• ARTICLE:

This is Gentoo's testing wiki. It is a non-operational environment and its textual content is outdated.

Please visit our production wiki at https://wiki.gentoo.org

Btrfs

From Gentoo Wiki (test)
Jump to:navigation Jump to:search
This page is a translated version of the page Btrfs and the translation is 12% complete.
Other languages:

Btrfs is a copy-on-write (CoW) filesystem for Linux aimed at implementing advanced features while focusing on fault tolerance, repair, and easy administration. Jointly developed at Oracle, Red Hat, Fujitsu, Intel, SUSE, STRATO, and many others. Btrfs is licensed under the GPL and open for contribution from anyone.

特性

Ext4 is safe and stable and can handle large filesystems with extents, but why switch? While it is true that Btrfs is still considered experimental and is growing in stability, the time when Btrfs will become the default filesystem for Linux systems is getting closer. Some Linux distributions have already begun to switch to it with their current releases. Btrfs has a number of advanced features in common with ZFS, which is what made the ZFS filesystem popular with BSD distributions and NAS devices.

  • Copy on Write (CoW) and snapshotting - Make incremental backups painless even from a "hot" filesystem or virtual machine (VM).
  • File level checksums - Metadata for each file includes a checksum that is used to detect and repair errors.
  • Compression - Files may be compressed and decompressed on the fly, which speeds up read performance.
  • Auto defragmentation - The filesystems are tuned by a background thread while they are in use.
  • Subvolumes - Filesystems can share a single pool of space instead of being put into their own partitions.
  • RAID - Btrfs does its own RAID implementations so LVM or mdadm are not required in to have RAID. Currently RAID 0 and 1 are supported; RAID 5 and 6 are upcoming.
  • Partitions are optional - While Btrfs can work with partitions, it has the potential to use raw devices (/dev/<device>) directly.
  • Data deduplication - There is limited data deduplication support; however, deduplication will eventually become a standard feature in Btrfs. This enables Btrfs to save space by comparing files via binary diffs.
Tip
For an up-to-date and somewhat exhaustive listing of features see the upstream wiki's status page. Not all features are sufficiently mature for wide use though.

Down the road, new clustered filesystems will readily take advantage of Btrfs with its copy on write and other advanced features for their object stores. Ceph is one example of a clustered filesystem that looks very promising, and can take advantage of Btrfs.

安装

内核

Activate the following kernel option to enable Btrfs support:

KERNEL Activate Btrfs in the kernel
File systems  --->
    <*> Btrfs filesystem

Emerge

The sys-fs/btrfs-progs package contains the utilities necessary to work with the Btrfs filesystem.

root #emerge --ask sys-fs/btrfs-progs

用法

Typing long Btrfs commands can quickly become a hassle. Each command (besides the initial btrfs command) can be reduced to a very short set of instructions. This method is helpful when working from the command line to reduce the amount of characters typed.

• INFORMATION SHOWN:
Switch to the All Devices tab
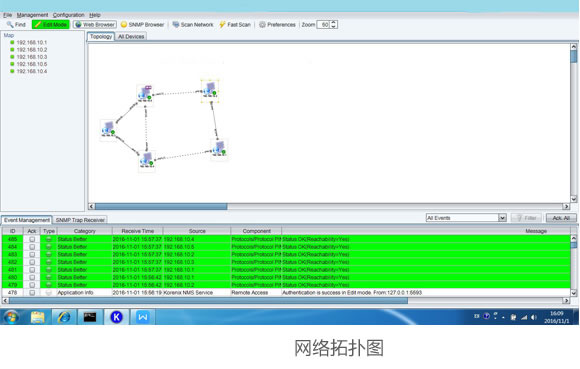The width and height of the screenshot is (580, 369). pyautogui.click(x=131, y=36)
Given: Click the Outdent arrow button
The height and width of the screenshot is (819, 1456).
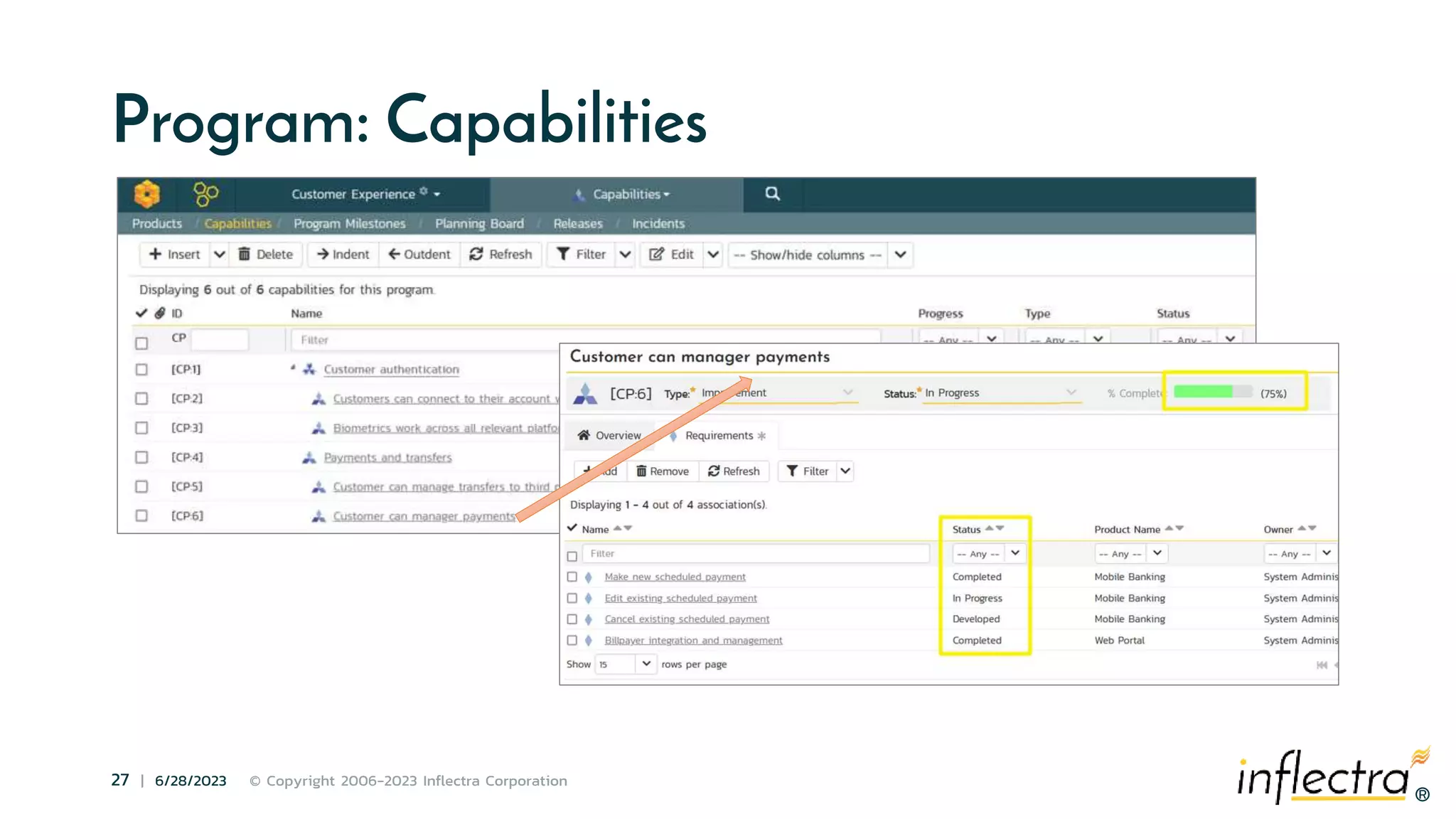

• PROMPT 1:
According to the Btrfs page, which RAID levels does Btrfs currently support?
• PROMPT 2:
Copy out everything in the Btrfs page from "The sys-fs/btrfs-progs package" down to "of characters typed.", substituting "keystrokes" for "characters".

• EXERCISE ANSWER 1:
RAID 0 and 1

• EXERCISE ANSWER 2:
The sys-fs/btrfs-progs package contains the utilities necessary to work with the Btrfs filesystem.

root #emerge --ask sys-fs/btrfs-progs

用法

Typing long Btrfs commands can quickly become a hassle. Each command (besides the initial btrfs command) can be reduced to a very short set of instructions. This method is helpful when working from the command line to reduce the amount of keystrokes typed.